Ce grand tableau, que Courbet présente au salon de 1853 avec Les lutteurs (Budapest, Szépmüvészeti muzeum) et La fileuse endormie, reprend le thème classique des baigneuses mais d’une manière si personnelle et provocatrice qu’il lui valut un scandale sans précédent.
En effet la baigneuse, qui a toujours représenté en peinture l’idéal féminin (Diane, Vénus ou Suzanne), est figurée par Courbet en bourgeoise plantureuse, les pieds sales, les bas avachis, sans fards.

Par ailleurs, la monumentalité du format, jusque-là réservée aux genres nobles, peinture d’histoire ou religieuse, en accentue l’aspect provocateur. La gestuelle affectée se révèle elle-même ambiguë, faisant dire à Delacroix : « la vulgarité des formes ne serait rien, c’est la vulgarité et l’inutilité de la pensée qui sont abominables... ».
En dépit de toutes ces critiques, Alfred Bruyas, avide de modernité, se fit un devoir d’acquérir ce tableau manifeste : « Voici l’art libre, cette toile m’appartient » aurait-il dit.
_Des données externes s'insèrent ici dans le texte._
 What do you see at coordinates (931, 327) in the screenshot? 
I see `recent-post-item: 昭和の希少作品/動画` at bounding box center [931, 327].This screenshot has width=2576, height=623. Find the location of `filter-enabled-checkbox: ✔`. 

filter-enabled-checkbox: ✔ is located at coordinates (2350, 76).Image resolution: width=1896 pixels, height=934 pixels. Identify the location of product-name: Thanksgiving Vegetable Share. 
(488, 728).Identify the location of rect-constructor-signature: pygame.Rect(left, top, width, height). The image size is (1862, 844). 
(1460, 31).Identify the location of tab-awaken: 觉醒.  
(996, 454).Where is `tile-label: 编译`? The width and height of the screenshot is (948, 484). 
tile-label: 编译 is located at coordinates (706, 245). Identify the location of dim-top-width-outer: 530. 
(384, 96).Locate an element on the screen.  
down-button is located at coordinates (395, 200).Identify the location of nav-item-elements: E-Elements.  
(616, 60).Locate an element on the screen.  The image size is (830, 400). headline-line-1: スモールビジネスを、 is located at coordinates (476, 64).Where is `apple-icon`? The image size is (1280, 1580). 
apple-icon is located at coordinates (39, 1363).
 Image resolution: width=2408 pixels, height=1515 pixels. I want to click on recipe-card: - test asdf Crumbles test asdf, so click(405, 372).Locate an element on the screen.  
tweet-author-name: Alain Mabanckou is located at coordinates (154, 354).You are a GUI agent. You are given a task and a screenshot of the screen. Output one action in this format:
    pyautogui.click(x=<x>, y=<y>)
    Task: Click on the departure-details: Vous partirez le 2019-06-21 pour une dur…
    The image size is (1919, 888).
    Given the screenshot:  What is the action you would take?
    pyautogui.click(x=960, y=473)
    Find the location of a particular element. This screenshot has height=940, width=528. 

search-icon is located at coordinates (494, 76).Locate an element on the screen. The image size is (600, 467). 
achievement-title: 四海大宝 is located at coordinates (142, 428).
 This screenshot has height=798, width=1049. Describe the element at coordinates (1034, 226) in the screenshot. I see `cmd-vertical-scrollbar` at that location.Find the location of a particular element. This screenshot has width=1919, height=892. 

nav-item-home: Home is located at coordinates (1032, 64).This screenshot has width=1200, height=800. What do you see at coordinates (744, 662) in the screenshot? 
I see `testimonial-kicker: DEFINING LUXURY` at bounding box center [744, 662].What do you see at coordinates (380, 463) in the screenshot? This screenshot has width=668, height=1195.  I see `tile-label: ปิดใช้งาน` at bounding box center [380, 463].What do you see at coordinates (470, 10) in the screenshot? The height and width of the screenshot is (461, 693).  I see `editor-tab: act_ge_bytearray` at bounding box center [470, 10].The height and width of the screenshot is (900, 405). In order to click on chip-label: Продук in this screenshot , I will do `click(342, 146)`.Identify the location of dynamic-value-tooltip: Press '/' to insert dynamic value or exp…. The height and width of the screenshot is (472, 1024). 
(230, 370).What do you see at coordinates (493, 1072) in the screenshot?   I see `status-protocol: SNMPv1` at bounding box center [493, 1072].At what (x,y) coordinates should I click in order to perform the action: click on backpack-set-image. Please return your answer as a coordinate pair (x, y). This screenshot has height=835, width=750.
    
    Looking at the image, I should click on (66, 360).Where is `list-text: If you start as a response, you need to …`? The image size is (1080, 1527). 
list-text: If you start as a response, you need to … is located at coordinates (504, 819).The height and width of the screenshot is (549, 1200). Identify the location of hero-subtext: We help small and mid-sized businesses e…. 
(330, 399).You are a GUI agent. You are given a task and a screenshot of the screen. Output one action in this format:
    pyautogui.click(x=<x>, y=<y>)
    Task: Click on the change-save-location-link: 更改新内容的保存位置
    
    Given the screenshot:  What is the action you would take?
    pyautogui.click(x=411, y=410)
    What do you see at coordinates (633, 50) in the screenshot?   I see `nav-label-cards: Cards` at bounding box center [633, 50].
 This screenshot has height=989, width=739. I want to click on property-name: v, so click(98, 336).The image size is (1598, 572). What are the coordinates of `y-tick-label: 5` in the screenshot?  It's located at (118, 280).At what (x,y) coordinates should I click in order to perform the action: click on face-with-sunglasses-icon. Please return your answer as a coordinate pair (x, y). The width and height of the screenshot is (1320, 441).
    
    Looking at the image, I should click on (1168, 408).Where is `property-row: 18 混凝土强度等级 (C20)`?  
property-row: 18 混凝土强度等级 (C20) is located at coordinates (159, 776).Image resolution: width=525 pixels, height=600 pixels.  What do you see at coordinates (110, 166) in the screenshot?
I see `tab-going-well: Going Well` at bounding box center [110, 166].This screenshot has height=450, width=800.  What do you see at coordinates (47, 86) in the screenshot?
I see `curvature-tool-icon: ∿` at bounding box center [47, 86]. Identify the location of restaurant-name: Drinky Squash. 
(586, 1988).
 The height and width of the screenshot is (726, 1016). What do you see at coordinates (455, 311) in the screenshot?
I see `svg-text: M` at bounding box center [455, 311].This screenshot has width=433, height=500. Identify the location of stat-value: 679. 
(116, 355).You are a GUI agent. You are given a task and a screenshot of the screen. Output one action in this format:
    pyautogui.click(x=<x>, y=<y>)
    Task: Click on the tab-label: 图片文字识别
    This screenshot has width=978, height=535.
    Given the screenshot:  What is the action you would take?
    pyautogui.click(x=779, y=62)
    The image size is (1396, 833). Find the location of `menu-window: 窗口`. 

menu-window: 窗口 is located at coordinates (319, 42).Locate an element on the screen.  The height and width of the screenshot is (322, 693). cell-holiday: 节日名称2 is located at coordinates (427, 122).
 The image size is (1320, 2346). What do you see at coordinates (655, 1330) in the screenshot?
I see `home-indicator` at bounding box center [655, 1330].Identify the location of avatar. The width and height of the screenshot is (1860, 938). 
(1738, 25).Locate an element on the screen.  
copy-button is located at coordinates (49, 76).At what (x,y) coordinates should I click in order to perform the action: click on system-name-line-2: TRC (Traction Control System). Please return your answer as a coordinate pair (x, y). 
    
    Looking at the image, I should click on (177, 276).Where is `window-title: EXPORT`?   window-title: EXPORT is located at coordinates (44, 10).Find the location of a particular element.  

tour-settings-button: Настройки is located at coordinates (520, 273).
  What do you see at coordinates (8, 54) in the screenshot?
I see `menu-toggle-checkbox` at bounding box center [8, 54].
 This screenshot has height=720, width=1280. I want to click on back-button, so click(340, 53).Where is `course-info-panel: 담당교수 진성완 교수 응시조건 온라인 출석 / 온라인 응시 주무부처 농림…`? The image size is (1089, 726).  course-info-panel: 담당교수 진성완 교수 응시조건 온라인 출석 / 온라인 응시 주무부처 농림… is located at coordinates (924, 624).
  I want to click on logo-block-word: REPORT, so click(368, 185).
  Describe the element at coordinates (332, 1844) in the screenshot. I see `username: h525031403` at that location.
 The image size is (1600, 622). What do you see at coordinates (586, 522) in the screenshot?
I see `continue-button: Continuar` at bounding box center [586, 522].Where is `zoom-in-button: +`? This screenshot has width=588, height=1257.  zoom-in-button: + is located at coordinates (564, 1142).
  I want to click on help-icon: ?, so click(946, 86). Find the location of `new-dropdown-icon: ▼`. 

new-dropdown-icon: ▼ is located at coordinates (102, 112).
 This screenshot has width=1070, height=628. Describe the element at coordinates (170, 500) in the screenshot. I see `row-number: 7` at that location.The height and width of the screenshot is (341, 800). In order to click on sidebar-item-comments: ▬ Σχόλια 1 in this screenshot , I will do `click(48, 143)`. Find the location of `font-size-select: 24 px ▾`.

Ce fut à cette occasion qu’il rencontra Courbet et que se noua l’amitié si féconde entre l’artiste et le mécène montpelliérain.

Les Baigneuses, 1853
Huile sur toile, 227 cm × 193 cm
868.1.19
Au-delà du scandale, les motivations de Courbet laissent encore place aux interprétations. Lui-même disait : « le tableau des Baigneuses représente une phase curieuse de ma vie, c’est l’ironie ».